[WHAT TO DO] Reproduce the following lines, changing each occurrence of "Where should I click to" to "Where do I click to" and leaving everything else untouched.

------------------------------------

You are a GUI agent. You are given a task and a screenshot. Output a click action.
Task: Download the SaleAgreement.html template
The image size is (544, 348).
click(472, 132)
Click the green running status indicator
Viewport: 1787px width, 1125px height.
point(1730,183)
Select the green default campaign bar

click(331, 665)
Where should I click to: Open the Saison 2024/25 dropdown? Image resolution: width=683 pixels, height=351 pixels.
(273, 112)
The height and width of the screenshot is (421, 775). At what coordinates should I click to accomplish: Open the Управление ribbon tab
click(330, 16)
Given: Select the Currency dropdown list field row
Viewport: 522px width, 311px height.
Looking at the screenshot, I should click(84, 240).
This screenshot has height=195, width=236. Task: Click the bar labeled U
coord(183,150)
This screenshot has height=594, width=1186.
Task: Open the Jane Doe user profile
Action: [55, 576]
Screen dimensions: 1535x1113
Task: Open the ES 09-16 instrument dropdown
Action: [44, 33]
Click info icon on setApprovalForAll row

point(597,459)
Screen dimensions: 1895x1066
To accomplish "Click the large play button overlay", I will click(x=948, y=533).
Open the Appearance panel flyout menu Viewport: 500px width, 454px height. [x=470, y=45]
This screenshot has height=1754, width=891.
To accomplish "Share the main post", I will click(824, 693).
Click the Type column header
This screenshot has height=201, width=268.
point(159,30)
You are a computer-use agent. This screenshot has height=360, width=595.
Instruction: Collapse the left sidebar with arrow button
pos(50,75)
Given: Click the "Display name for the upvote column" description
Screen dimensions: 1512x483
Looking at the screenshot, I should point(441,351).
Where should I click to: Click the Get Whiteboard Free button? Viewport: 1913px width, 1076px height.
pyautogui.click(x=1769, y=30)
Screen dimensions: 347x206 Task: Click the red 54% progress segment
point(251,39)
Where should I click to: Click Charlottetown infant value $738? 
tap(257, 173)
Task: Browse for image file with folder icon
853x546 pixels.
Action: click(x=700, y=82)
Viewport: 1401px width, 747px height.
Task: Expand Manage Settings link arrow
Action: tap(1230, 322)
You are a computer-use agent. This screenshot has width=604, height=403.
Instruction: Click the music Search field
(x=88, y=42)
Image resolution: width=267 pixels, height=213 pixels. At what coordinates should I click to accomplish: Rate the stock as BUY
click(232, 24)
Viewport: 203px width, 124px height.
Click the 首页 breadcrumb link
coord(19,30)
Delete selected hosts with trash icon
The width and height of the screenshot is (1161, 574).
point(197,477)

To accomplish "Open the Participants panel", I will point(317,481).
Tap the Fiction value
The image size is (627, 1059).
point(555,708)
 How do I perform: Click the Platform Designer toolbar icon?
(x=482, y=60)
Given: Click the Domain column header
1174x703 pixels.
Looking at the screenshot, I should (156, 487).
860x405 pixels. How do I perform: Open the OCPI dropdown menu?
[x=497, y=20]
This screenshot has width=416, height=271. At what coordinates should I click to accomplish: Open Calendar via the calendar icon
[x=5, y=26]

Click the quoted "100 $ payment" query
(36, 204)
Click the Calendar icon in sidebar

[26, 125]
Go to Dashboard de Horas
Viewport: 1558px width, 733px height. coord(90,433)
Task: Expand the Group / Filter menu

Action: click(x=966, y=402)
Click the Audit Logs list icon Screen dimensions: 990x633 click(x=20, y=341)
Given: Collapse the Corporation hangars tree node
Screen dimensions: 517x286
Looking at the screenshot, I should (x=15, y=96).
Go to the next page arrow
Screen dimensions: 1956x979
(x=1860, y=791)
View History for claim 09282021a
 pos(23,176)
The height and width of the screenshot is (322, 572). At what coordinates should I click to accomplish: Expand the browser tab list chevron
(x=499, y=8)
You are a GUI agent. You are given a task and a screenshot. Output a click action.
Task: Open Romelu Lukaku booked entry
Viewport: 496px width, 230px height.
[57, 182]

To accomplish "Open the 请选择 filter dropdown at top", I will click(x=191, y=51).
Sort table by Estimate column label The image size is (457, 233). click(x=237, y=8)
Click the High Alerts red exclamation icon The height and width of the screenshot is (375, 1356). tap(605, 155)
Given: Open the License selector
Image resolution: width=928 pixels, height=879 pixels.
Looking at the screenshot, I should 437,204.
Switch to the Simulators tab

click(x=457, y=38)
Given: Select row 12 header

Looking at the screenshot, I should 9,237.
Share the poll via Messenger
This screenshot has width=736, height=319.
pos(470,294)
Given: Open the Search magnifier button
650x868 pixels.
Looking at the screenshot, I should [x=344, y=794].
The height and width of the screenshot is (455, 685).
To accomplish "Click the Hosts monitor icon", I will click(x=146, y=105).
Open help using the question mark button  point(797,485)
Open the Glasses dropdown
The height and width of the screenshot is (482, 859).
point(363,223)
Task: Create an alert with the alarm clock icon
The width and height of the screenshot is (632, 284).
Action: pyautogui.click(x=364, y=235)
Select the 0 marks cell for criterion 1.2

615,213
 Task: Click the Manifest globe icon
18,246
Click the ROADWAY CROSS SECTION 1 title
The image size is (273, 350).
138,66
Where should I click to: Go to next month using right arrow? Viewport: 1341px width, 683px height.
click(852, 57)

------------------------------------

[EXERCISE SOLUTION]
You are a GUI agent. You are given a task and a screenshot. Output a click action.
Task: Download the SaleAgreement.html template
The image size is (544, 348).
click(472, 132)
Click the green running status indicator
Viewport: 1787px width, 1125px height.
point(1730,183)
Select the green default campaign bar

click(331, 665)
Where do I click to: Open the Saison 2024/25 dropdown? Image resolution: width=683 pixels, height=351 pixels.
(273, 112)
The height and width of the screenshot is (421, 775). At what coordinates should I click to accomplish: Open the Управление ribbon tab
click(330, 16)
Given: Select the Currency dropdown list field row
Viewport: 522px width, 311px height.
Looking at the screenshot, I should click(84, 240).
This screenshot has height=195, width=236. Task: Click the bar labeled U
coord(183,150)
This screenshot has height=594, width=1186.
Task: Open the Jane Doe user profile
Action: [55, 576]
Screen dimensions: 1535x1113
Task: Open the ES 09-16 instrument dropdown
Action: [44, 33]
Click info icon on setApprovalForAll row

point(597,459)
Screen dimensions: 1895x1066
To accomplish "Click the large play button overlay", I will click(x=948, y=533).
Open the Appearance panel flyout menu Viewport: 500px width, 454px height. [x=470, y=45]
This screenshot has height=1754, width=891.
To accomplish "Share the main post", I will click(824, 693).
Click the Type column header
This screenshot has height=201, width=268.
point(159,30)
You are a computer-use agent. This screenshot has height=360, width=595.
Instruction: Collapse the left sidebar with arrow button
pos(50,75)
Given: Click the "Display name for the upvote column" description
Screen dimensions: 1512x483
Looking at the screenshot, I should point(441,351).
Where do I click to: Click the Get Whiteboard Free button? Viewport: 1913px width, 1076px height.
pyautogui.click(x=1769, y=30)
Screen dimensions: 347x206 Task: Click the red 54% progress segment
point(251,39)
Where do I click to: Click Charlottetown infant value $738? 
tap(257, 173)
Task: Browse for image file with folder icon
853x546 pixels.
Action: click(x=700, y=82)
Viewport: 1401px width, 747px height.
Task: Expand Manage Settings link arrow
Action: tap(1230, 322)
You are a computer-use agent. This screenshot has width=604, height=403.
Instruction: Click the music Search field
(x=88, y=42)
Image resolution: width=267 pixels, height=213 pixels. At what coordinates should I click to accomplish: Rate the stock as BUY
click(232, 24)
Viewport: 203px width, 124px height.
Click the 首页 breadcrumb link
coord(19,30)
Delete selected hosts with trash icon
The width and height of the screenshot is (1161, 574).
point(197,477)

To accomplish "Open the Participants panel", I will point(317,481).
Tap the Fiction value
The image size is (627, 1059).
point(555,708)
 How do I perform: Click the Platform Designer toolbar icon?
(x=482, y=60)
Given: Click the Domain column header
1174x703 pixels.
Looking at the screenshot, I should (156, 487).
860x405 pixels. How do I perform: Open the OCPI dropdown menu?
[x=497, y=20]
This screenshot has width=416, height=271. At what coordinates should I click to accomplish: Open Calendar via the calendar icon
[x=5, y=26]

Click the quoted "100 $ payment" query
(36, 204)
Click the Calendar icon in sidebar

[26, 125]
Go to Dashboard de Horas
Viewport: 1558px width, 733px height. coord(90,433)
Task: Expand the Group / Filter menu

Action: click(x=966, y=402)
Click the Audit Logs list icon Screen dimensions: 990x633 click(x=20, y=341)
Given: Collapse the Corporation hangars tree node
Screen dimensions: 517x286
Looking at the screenshot, I should (x=15, y=96).
Go to the next page arrow
Screen dimensions: 1956x979
(x=1860, y=791)
View History for claim 09282021a
 pos(23,176)
The height and width of the screenshot is (322, 572). At what coordinates should I click to accomplish: Expand the browser tab list chevron
(x=499, y=8)
You are a GUI agent. You are given a task and a screenshot. Output a click action.
Task: Open Romelu Lukaku booked entry
Viewport: 496px width, 230px height.
[57, 182]

To accomplish "Open the 请选择 filter dropdown at top", I will click(x=191, y=51).
Sort table by Estimate column label The image size is (457, 233). click(x=237, y=8)
Click the High Alerts red exclamation icon The height and width of the screenshot is (375, 1356). tap(605, 155)
Given: Open the License selector
Image resolution: width=928 pixels, height=879 pixels.
Looking at the screenshot, I should 437,204.
Switch to the Simulators tab

click(x=457, y=38)
Given: Select row 12 header

Looking at the screenshot, I should 9,237.
Share the poll via Messenger
This screenshot has width=736, height=319.
pos(470,294)
Given: Open the Search magnifier button
650x868 pixels.
Looking at the screenshot, I should [x=344, y=794].
The height and width of the screenshot is (455, 685).
To accomplish "Click the Hosts monitor icon", I will click(x=146, y=105).
Open help using the question mark button  point(797,485)
Open the Glasses dropdown
The height and width of the screenshot is (482, 859).
point(363,223)
Task: Create an alert with the alarm clock icon
The width and height of the screenshot is (632, 284).
Action: pyautogui.click(x=364, y=235)
Select the 0 marks cell for criterion 1.2

615,213
 Task: Click the Manifest globe icon
18,246
Click the ROADWAY CROSS SECTION 1 title
The image size is (273, 350).
138,66
Where do I click to: Go to next month using right arrow? Viewport: 1341px width, 683px height.
click(852, 57)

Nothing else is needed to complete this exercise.